In Learning Theology with the Church Fathers, Christopher Hall discusses the doctrinal beliefs of the early Christian leaders while Christianity was in its fledgling state of development. Much of what is discussed by Hill in his book is the standard for what the beliefs on the subject will be throughout the church’s history. The topics in Hill’s book are important because the church father’s findings concern these issues establishes the church’s beliefs on these doctrinal topics.
Hill’s approach in his book is to take a subject that was highly contested in the life of the early church and follow one or two of the major leading authorities on the subject from the time period. A benefit to looking at the topic this way shows what the prominent thinking of the day was and if it still relates to Christians today. The first major theme that the book addresses is to describe the attributes of God. Hill looks at the various aspects of God the Father, Son and Holy Spirit. Within discussing the parts of the Holy Trinity, Hill shows the various thinking the early church had concerning the three, what each of their roles are, and discusses how each of the three had equality together without either being subordinate to another.

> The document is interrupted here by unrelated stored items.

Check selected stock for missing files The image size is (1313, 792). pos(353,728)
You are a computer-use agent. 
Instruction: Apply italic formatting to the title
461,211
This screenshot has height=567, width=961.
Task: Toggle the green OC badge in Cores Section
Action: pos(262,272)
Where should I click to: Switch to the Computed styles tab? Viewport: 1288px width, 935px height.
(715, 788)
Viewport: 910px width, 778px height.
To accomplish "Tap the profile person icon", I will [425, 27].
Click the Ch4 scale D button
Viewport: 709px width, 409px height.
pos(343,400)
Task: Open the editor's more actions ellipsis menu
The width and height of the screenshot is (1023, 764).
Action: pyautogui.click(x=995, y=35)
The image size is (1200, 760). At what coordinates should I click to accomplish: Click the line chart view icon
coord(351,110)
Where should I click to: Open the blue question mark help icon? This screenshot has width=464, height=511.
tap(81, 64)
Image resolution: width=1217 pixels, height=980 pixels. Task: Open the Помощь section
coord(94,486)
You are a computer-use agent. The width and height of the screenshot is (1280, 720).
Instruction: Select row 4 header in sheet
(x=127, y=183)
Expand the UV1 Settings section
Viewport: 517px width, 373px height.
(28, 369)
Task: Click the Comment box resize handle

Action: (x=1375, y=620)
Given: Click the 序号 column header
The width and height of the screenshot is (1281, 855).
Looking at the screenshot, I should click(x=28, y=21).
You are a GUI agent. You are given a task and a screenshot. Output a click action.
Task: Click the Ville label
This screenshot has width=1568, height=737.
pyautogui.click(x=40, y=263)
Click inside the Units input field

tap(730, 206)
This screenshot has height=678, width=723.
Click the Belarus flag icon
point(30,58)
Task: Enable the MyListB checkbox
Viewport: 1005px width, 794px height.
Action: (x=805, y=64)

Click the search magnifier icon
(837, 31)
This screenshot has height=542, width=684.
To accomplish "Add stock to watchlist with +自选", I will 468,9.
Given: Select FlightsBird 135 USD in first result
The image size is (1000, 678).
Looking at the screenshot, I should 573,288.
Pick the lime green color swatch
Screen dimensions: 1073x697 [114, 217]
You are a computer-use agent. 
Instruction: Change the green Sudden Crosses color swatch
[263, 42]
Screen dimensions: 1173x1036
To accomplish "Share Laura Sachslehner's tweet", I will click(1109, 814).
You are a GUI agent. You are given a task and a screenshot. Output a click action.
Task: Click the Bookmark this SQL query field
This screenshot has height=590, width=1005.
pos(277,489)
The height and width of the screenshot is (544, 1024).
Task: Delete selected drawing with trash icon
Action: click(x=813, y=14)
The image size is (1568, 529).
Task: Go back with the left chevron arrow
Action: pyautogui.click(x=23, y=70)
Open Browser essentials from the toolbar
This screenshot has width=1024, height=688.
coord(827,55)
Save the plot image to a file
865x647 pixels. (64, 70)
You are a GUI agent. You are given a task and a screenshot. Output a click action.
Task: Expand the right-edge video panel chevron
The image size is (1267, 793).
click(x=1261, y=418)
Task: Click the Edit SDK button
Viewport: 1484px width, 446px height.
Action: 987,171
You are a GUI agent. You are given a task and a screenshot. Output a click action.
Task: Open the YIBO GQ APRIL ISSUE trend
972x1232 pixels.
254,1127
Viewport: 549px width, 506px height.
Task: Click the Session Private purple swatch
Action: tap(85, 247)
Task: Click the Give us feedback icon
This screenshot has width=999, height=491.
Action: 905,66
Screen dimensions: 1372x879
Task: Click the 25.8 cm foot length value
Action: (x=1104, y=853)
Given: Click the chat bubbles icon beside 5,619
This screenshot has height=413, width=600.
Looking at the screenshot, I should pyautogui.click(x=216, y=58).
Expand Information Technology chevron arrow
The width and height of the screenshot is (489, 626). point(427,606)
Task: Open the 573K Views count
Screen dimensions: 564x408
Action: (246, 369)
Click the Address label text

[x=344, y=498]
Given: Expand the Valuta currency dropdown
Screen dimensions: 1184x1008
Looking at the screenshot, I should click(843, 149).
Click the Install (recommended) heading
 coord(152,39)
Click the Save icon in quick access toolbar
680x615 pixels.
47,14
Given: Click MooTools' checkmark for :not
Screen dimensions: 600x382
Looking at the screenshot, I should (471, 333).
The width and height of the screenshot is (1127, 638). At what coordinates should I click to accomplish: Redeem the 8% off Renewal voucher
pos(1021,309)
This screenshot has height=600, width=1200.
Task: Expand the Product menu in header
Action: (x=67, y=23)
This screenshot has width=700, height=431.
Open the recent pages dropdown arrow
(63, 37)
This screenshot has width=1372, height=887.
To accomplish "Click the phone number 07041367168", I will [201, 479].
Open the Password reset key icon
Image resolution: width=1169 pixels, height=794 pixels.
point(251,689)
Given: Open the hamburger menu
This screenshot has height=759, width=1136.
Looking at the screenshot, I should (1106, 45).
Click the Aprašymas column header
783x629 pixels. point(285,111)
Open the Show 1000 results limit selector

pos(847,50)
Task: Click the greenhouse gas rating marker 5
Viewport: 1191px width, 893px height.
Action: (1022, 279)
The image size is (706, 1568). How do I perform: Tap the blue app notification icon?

The second theme addressed by Hill is that of God’s interaction with humans. Hill explains the teachings concerning man’s sin and how the church fathers understood God’s forgiveness toward man. Hill also speaks of man as being instilled with God’s goodness. Man’s natural instinct is not bent on doing what is inherently good, but it is within God’s instilled grace that God’s best for man is placed within himself (Hill, 130). Hill also writes in discussion of God’s providence to man as being loving, transcendent and wise.
The third theme Hill discusses are those things that are directly relatable to Christians in their relations with God. These things consist of the Christian’s relation to the scriptures, the apostolic founded church, and a...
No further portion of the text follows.